Laut der Werbestatistik des Online-Vermarkterkreises (OVK) ist digitale Werbung im vergangenen Jahr um 6,5 Prozent auf 1,79 Milliarden Euro netto gewachsen. Der automatisierte Medieneinkauf machte davon 33 Prozent aus. Damit fließt jeder dritte für Werbung ausgegebene Euro in Programmatic.
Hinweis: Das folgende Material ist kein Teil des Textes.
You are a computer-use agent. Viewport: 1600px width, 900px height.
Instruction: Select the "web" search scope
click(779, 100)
Wieder imposant ist der Anstieg, der dieses Jahr erfolgen soll: 2017 wird Programmatic Advertising laut Prognose 45 Prozent der digitalen Display-Werbung ausmachen.
(Quelle: BVDW)
Ob dieses Wachstum Folgen für die Tausend-Kontakt-Preise hat, kann Zarnic nicht sagen: "Grundsätzlich gilt doch, dass jeder selbst entscheidet, zu welchem Preis er sein Inventar anbieten möchte, das gilt gleichermaßen auch für Programmatic Advertising. Aufgrund der Situation, dass wir in Deutschland ein qualitatives Verständnis von Programmatic Advertising entwickeln konnten, rechne ich mit stabilen Preisen. Durch die im Programmatic Advertising granularen Aussteuerungsmöglichkeiten wird der Werbemittelkontakt an sich wertvoller. Neben dem rasant wachsenden Anteil von Programmatic Advertising wächst ja auch der Gesamtmarkt stabil weiter."
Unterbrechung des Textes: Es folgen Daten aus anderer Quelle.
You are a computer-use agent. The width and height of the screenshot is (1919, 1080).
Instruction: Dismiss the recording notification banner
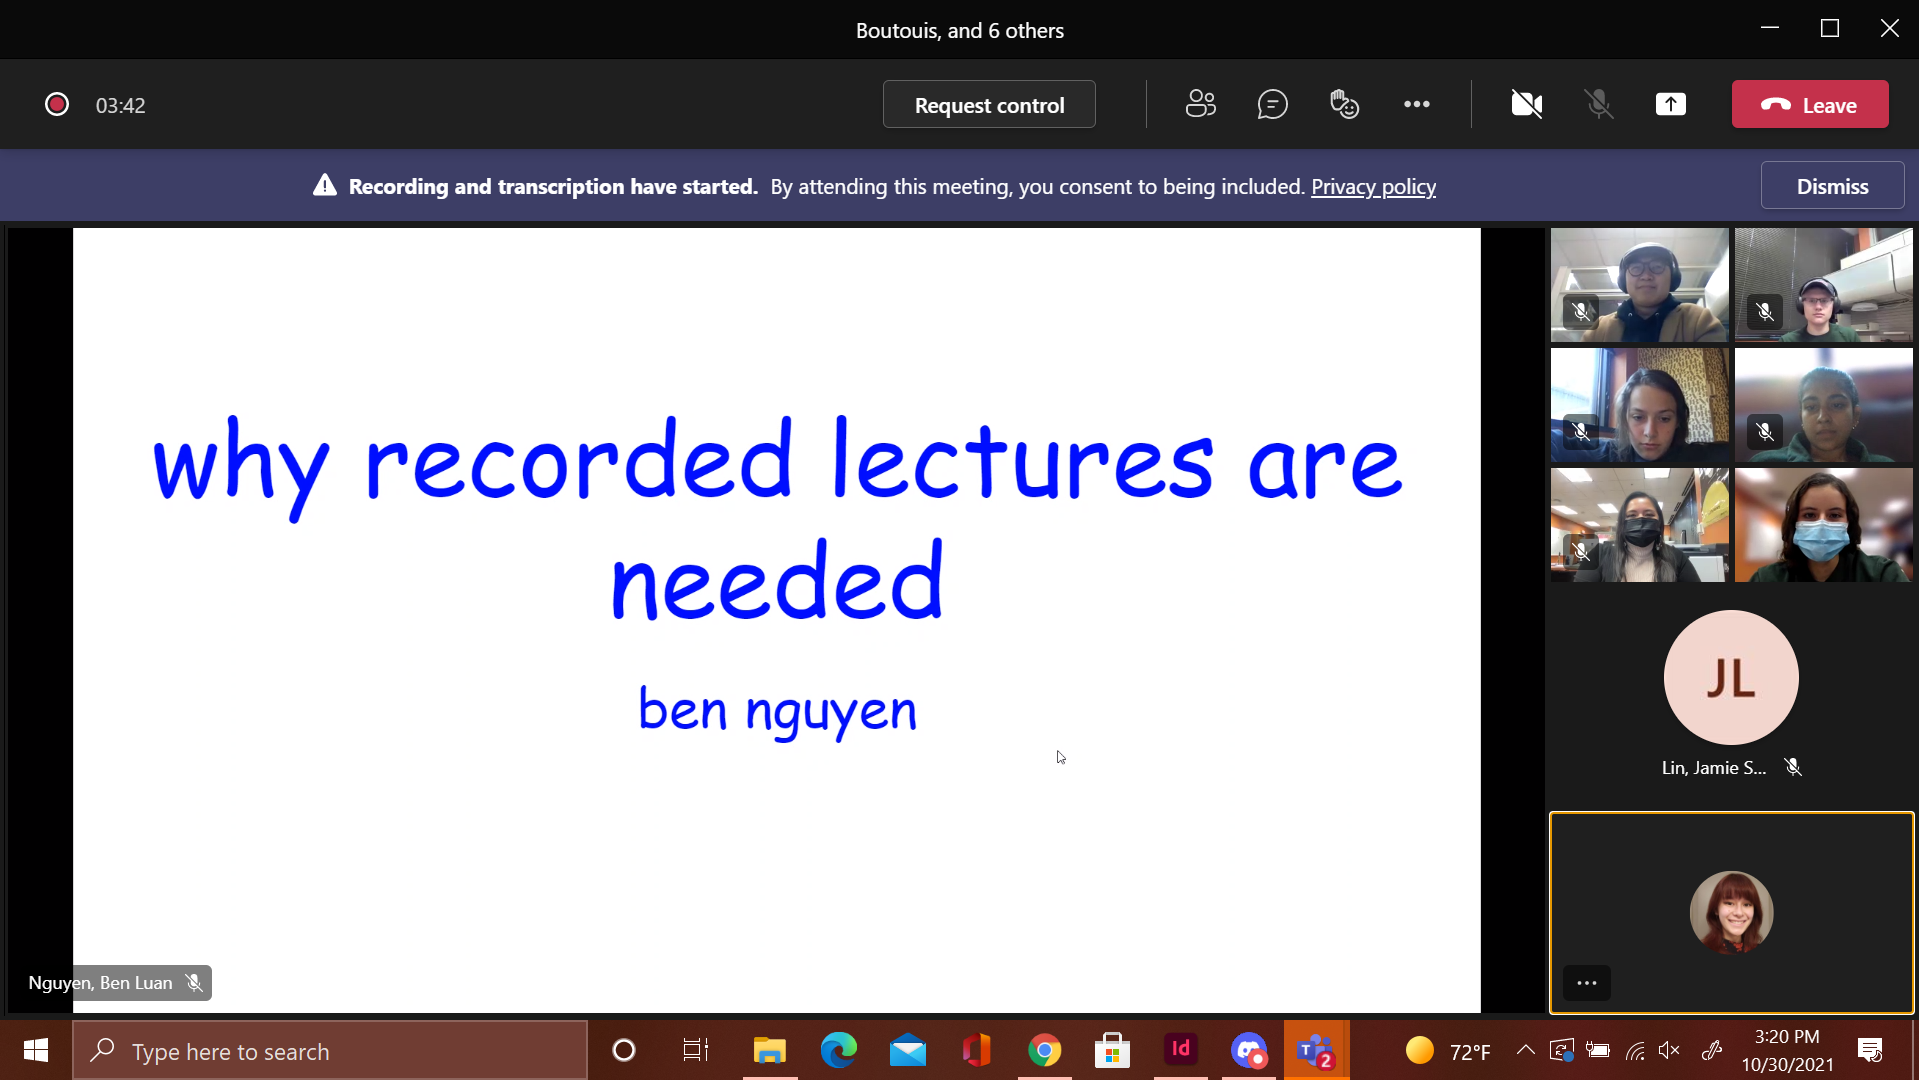tap(1832, 186)
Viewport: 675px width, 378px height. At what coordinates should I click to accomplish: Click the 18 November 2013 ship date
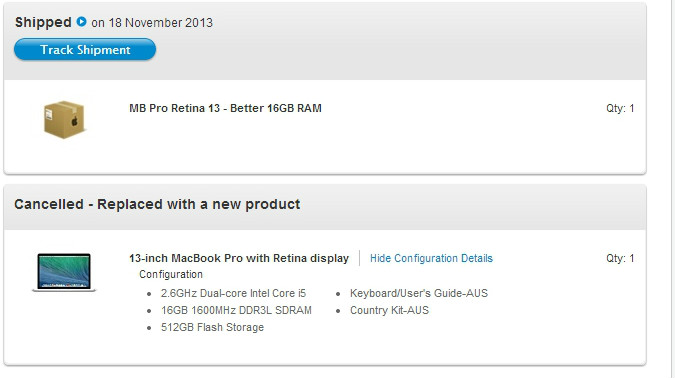161,23
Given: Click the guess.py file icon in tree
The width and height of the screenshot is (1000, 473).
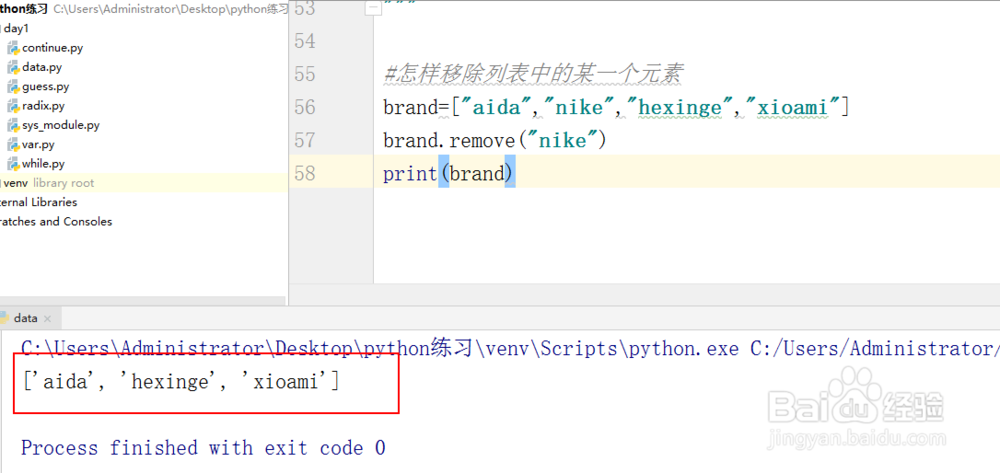Looking at the screenshot, I should click(x=13, y=86).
Als Trend lässt sich laut Zarnic feststellen, dass "sich vor dem Hintergrund des qualitativen Verständnisses von Programmatic Advertising im deutschen Markt eine hohe Attraktivität von Private Auctions und Automated Guaranteed entwickelt hat". Der Experte sieht ein anhaltendes starkes Marktwachstum auf jeden Fall für 2017. Dann gilt: "Rein rechnerisch ist ein solches Wachstum natürlich nur so lange möglich, bis annähernd der gesamte Mediahandel von standardisierter Media programmatisch läuft."

Zum Studiendesign

Für die Erhebung der Marktzahl melden die führenden Sell-Side-Plattformen ihre programmatisch gehandelten Nettowerbeumsätze für digitale Display-Werbung an einen unabhängigen Wirtschaftsprüfer. Die über den Wirtschaftsprüfer aggregierten Programmatic-Umsätze werden auf Basis von Marktdaten und -analysen sowie Expertenschätzungen auf den deutschen Gesamtmarkt hochgerechnet.